American model (1990–2020)

Joselyn Cano (March 14, 1990 – December 7, 2020) was an American model, fashion designer and Internet personality.

== Career ==
Born in Anaheim, California, and raised in Lake Elsinore, Cano first started modelling at the age of 17 for local magazines.

In 2014, she gained notoriety by being on the cover of the Lowrider magazine at age 14. Cano was also featured in World Star Hip Hop's Valentine's Day Special video. During the summer of that year she portrayed Gerardo Ortiz's girlfriend in the Music Video for his single Y me besa.

In 2015, she was featured in the Hot Bike motorcycle magazine.

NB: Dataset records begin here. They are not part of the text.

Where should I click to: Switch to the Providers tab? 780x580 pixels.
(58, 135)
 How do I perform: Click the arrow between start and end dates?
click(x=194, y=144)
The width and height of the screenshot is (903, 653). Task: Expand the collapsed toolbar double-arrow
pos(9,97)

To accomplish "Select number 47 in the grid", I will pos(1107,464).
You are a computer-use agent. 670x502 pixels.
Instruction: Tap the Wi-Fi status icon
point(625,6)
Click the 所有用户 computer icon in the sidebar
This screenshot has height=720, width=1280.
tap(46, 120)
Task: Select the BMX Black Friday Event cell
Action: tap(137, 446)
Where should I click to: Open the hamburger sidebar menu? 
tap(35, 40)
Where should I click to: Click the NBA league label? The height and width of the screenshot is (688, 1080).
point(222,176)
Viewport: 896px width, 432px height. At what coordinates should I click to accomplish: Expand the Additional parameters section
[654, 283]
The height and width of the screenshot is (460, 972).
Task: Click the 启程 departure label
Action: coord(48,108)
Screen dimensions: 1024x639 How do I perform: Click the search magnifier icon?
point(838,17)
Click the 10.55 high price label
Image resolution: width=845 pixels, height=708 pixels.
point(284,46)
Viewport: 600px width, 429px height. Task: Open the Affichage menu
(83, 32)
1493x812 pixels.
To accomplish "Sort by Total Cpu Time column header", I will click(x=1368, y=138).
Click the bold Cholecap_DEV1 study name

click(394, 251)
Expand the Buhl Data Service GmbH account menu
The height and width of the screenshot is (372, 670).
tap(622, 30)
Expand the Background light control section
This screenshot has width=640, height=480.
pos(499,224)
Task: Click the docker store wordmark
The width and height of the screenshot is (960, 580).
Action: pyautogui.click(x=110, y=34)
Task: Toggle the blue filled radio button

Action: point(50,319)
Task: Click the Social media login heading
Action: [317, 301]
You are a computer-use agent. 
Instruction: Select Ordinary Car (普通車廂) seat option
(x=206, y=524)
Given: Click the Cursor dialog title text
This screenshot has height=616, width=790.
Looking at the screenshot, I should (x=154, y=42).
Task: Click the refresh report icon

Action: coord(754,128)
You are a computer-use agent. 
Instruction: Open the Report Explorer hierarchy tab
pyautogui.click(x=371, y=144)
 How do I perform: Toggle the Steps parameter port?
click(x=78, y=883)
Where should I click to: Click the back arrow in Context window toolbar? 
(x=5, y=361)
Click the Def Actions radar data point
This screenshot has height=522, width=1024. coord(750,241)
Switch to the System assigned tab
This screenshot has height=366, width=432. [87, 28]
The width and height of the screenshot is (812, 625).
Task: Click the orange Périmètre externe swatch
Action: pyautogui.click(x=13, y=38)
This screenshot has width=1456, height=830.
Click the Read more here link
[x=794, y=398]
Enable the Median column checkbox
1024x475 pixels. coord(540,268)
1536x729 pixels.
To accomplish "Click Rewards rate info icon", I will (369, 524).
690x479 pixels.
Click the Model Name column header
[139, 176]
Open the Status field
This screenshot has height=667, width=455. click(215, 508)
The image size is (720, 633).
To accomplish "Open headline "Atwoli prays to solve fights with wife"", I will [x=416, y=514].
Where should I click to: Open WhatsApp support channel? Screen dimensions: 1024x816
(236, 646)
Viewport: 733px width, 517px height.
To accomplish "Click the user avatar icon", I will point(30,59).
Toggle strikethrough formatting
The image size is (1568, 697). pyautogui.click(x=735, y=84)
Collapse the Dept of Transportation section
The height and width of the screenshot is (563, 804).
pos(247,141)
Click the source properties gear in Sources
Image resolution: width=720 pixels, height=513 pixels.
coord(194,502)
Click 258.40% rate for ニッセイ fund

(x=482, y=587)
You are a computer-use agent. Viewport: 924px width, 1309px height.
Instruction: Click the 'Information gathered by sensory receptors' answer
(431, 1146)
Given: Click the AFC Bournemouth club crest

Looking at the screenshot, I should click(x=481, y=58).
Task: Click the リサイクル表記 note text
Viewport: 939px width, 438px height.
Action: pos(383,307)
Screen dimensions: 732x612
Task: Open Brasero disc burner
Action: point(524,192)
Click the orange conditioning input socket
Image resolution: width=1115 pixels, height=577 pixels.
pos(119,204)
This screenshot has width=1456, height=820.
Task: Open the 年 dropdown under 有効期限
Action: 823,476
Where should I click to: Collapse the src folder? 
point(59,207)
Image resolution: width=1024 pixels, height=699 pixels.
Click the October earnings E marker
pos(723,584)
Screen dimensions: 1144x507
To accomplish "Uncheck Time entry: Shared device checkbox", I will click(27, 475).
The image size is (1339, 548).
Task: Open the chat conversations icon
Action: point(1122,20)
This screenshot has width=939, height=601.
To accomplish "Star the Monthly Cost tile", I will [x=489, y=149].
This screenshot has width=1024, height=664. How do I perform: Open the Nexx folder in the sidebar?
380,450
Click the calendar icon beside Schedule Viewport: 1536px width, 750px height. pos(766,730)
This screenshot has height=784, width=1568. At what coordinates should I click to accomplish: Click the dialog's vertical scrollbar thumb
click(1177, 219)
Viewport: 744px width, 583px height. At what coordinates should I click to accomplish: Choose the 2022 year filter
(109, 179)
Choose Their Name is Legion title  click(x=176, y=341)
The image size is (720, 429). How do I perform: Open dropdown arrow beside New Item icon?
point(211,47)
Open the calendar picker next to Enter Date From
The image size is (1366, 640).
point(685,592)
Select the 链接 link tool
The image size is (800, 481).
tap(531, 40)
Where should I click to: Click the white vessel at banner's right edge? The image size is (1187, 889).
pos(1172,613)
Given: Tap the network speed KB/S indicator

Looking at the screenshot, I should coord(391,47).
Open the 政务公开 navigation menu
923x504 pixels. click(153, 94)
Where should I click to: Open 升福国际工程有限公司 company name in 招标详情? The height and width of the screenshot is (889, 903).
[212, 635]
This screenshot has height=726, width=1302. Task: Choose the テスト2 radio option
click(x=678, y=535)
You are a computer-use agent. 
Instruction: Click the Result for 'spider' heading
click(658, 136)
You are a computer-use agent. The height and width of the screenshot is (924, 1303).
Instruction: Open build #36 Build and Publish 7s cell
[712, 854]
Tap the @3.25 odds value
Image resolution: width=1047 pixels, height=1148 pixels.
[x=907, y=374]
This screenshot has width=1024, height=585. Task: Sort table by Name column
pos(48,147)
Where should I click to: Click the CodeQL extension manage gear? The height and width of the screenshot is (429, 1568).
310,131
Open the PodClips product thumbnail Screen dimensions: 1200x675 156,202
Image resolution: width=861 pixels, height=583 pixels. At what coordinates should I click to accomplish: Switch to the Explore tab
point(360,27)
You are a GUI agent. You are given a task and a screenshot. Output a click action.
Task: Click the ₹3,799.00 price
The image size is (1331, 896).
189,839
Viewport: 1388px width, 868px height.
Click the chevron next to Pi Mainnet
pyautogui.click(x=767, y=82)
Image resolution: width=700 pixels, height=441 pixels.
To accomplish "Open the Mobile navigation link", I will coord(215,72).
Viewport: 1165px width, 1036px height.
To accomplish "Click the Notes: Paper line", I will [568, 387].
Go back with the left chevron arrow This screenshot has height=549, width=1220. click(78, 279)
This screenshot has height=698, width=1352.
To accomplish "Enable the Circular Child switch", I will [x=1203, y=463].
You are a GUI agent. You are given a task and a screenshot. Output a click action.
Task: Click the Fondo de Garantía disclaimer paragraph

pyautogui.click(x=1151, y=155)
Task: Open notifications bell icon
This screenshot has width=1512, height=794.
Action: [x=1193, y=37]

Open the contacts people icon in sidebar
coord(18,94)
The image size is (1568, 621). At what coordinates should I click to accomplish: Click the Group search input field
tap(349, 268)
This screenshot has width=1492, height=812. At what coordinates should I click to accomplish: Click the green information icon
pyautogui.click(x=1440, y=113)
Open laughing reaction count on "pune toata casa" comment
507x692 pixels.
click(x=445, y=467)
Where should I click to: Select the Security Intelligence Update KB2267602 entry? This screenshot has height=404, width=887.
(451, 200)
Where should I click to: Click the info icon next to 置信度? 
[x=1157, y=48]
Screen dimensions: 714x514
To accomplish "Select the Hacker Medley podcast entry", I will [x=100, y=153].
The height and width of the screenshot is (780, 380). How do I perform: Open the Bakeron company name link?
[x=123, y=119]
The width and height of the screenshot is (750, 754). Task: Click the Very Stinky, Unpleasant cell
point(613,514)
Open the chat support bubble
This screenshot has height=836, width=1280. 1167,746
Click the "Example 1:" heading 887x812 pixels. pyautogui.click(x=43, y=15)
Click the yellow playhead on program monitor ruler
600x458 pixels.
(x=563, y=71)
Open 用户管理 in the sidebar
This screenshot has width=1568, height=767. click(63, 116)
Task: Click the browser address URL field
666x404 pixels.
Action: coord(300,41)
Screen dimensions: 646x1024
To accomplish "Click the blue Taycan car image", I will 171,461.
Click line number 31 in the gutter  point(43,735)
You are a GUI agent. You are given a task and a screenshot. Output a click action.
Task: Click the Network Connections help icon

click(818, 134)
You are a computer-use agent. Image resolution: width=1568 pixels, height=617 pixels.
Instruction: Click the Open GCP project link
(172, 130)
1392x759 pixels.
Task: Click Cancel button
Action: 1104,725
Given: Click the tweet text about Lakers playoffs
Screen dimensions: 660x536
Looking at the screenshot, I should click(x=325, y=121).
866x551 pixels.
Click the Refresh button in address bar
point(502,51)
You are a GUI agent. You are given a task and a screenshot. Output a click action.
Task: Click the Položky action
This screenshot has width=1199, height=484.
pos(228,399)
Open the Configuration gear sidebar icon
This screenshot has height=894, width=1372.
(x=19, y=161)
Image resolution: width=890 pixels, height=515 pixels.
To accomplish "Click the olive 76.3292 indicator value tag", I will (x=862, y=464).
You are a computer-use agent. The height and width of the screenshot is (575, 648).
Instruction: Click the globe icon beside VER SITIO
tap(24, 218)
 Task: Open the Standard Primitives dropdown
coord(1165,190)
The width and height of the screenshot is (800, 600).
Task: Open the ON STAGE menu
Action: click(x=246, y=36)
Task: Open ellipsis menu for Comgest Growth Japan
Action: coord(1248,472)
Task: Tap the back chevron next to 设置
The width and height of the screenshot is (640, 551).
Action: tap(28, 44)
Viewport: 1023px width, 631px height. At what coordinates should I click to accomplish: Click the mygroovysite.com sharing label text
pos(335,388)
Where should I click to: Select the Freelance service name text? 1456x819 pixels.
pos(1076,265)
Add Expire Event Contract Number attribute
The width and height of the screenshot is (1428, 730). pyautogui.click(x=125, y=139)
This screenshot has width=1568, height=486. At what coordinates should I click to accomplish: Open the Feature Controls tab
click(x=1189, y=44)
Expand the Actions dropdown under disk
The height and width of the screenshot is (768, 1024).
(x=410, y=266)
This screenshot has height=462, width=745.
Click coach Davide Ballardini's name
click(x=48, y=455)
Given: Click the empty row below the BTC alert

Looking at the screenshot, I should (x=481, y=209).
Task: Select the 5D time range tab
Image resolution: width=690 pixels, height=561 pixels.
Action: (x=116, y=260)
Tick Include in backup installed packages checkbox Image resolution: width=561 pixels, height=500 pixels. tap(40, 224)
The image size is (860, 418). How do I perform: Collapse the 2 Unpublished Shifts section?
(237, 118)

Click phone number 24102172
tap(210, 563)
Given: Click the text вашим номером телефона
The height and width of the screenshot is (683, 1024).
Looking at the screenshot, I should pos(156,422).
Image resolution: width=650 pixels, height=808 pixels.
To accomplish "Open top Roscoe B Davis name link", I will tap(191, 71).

In 2016, Cano was featured on the Sports Illustrated website as one of the Lovely Ladies of the day.

In 2018, Cano launched her own line of Swimwear. In recent years, Cano had gained notable popularity through the use of social media.

Due to her popularity on social media some Hispanic media have nicknamed Cano "The Mexican Kim Kardashian".

Her Instagram profile has over 13 million followers. She had two children.

==Death==
Cano died December 7, 2020. Model Lira Mercer announced her death, claiming that Cano died due to cosmetic surgery, however the official cause of death has not yet been confirmed. Her funeral was held at the Grimes-Akes Family Funeral Homes in Corona, California.